Эстетика театра не просто была обновлена какими-то приемами и средствами - усилением роли режиссера или художника, правдой исторических деталей или поэтических образов от символизма до фантастики, а вернулась к первоистокам как театра, так и бытия. Это была общая линия развития русского театра драмы, оперы и балета на рубеже XIX-XX веков, что вскоре стало откровением для Европы и всего мира. Только эта новая эстетика театра за всевозможными приемами и изысками не была осознана как ренессансная, хотя воспринималась как революция в театре.

То, что Станиславский называет историко-бытовой линией, разумеется, прежде всего и по преимуществу по отношению к историческим драмам, смыкается с линиями символизма и фантастики и с линией интуиции и чувства, независимо от жанров, в особенной игре актеров со всеми аксессуарами сценического действия, когда им должно не казаться, а быть, не играть, а жить на сцене - в истории, в сказке, поэтической реальности, по сути, на сцене бытия, как у трагиков классической древности или эпохи Возрождения в Испании или в Англии, но только без ходуль театральности, а просто, как в жизни, да в жизни современной, просиявшей, как бывает на закате, вечностью.

Свои воспоминания Станиславский писал, точнее, диктовал в США, но не в эмиграции, а во время гастролей Московского Художественного театра в 20-е годы XX века, и там же впервые были изданы на английском языке под названием «My life in art».

«Чтобы разобраться в материале, прежде всего я разделю работу театра на три периода: первый - начиная с основания театра, то есть с 1898 года, до революции 1905 года; второй период - от 1906 года до Октябрьской революции; третий период - от Октябрьской революции до наших дней».

Художественный театр всегда был в гуще современной жизни и особенно в первый период исканий и становления, в чем решающую роль сыграли пьесы Чехова и пьесы Горького - в полном соответствии с революционной эпохой.
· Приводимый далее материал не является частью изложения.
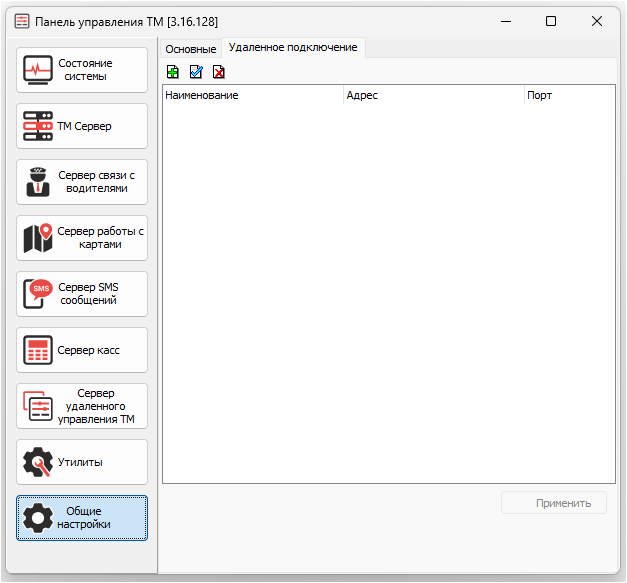Select Общие настройки in sidebar

pos(82,518)
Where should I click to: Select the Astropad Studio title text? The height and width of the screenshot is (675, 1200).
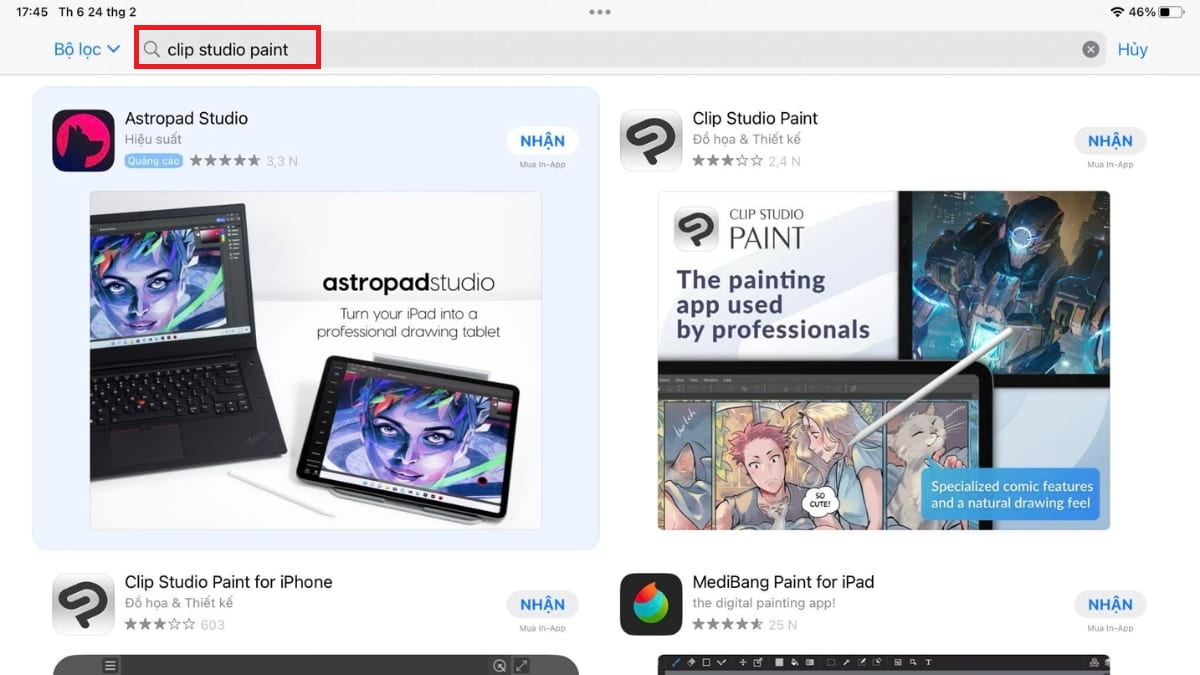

Новый театр, помимо чисто художественных задач, какие решали Станиславский, Немирович-Данченко и артисты, явился глашатаем революции, то есть выражением порывов к свободе и утверждением достоинства человека.

Эстетика Ренессанса и новый гуманизм - вот новое слово, что нашло горячий отклик как у русской публики, так и зарубежной. Но это не было осознано в полной мере и тогда, а сегодня - еще менее. Ренессансная эстетика основана на самой жизни во всей ее трепетной красоте, сиюминутной и вечной, поскольку она погружена в историю или миф, то есть в вечность. Разумеется, это идеал, идеал классического искусства, который просиял в высших достижениях русского театра рубежа столетий.